Из-за грозы и своих расспросов я упустила возможность переноса
припасов в дом, и сейчас, глядя на то, как первые капли падают на
стекло, я подумала — если в амбаре дырявая крыша?.. Да, зимой она
могла быть еще хоть сколько-то цела, а что нас ждет завтра?
Я убрала бумаги в бюро и пошла осматривать дом.
Шум ливня снаружи, шелест листвы, потревоженной сильным ветром,
гром скрадывали мои шаги. А половицы подо мной скрипели, наверное.
Пусто, пусто, пусто… и стекол нет, комнат пять я насчитала в полном
упадке и порадовалась: достаточно сухо, здесь можно временно
разместить продуктовый склад.
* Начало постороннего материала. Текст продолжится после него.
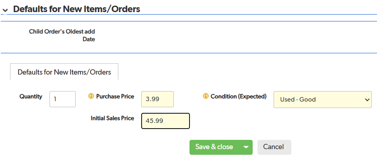Click the Purchase Price info icon
Viewport: 377px width, 158px height.
point(91,96)
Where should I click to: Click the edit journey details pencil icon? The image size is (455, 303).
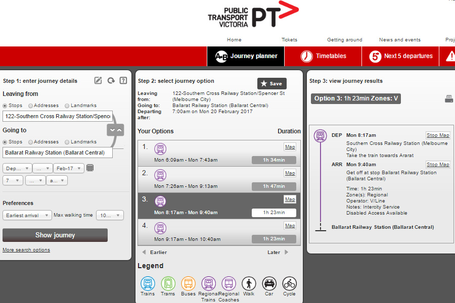click(x=98, y=81)
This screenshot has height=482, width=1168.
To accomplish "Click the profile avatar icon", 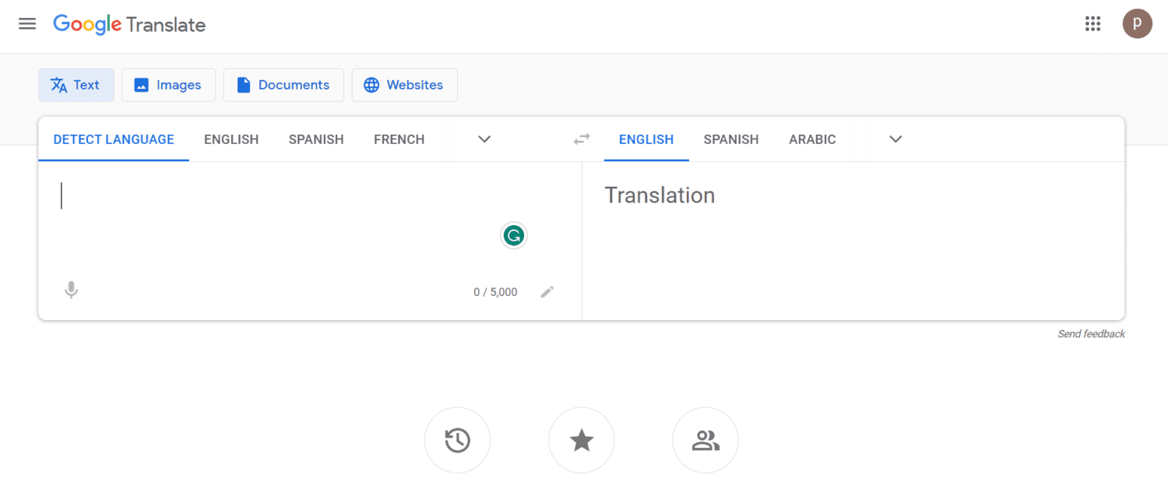I will pyautogui.click(x=1137, y=23).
Мышей в доме я не заметила. Это было
крыло, в котором никто не жил; потом я наткнулась на бывший кабинет
и в предвкушении туда влетела, но — единственный лист бумаги, и на
том пером начеркана кривоватая голова лошади. Пустой книжный шкаф,
поеденное кресло — все же мыши? — половина окна заколочена, а тут
стоял когда-то кабинетный рояль… Я не поленилась заглянуть и за
шкаф, но и там меня ждало разочарование. Ни единой записки,
бумажки, заметки, даже книги — и то ни одной.
Где-то же должен был жить мой брат, подумала я. Он приезжал
сюда, где его комната?
Если бы не платье, я на секунду допустила бы мысль, что все мне
привиделось, ничего нет — ни помещицы Елизаветы Нелидовой, ни ее
крепостных крестьян, у которых страсти кипят похлеще, чем в самом
закрученном сериале, ни ведьм, ни загадочного кошеля, ни долгов.
Просто я, Вероника Маркелова, бреду по очередной классной
«заброшке», прикидывая, как в антураж впишется мой исполнитель с
новым клипом, будущим хитом. И свеча у меня в руке потому, что так
легче проникнуться духом эпохи…
Свет свечи, а то и отблеск молнии, выхватывали мрачные лица с
картин. Вот чего было в избытке — портретов. Род Нелидовых древний,
знатный, некогда очень богатый, и вот все, что осталось от былого
величия.
Возле одного портрета я задержалась.
Молодая женщина в платье совсем иного покроя, чем мое, портрету
было лет сто, не меньше. Но не женщина или платье привлекли мое
внимание, а медальон, который лежал у женщины на коленях. Художники
тех веков приукрашивали фигуры и лица, и теперь мы наивно убеждены,
что в прошлом все были сплошь красавицы и красавцы, — но одно дело
лица, другое — вещь.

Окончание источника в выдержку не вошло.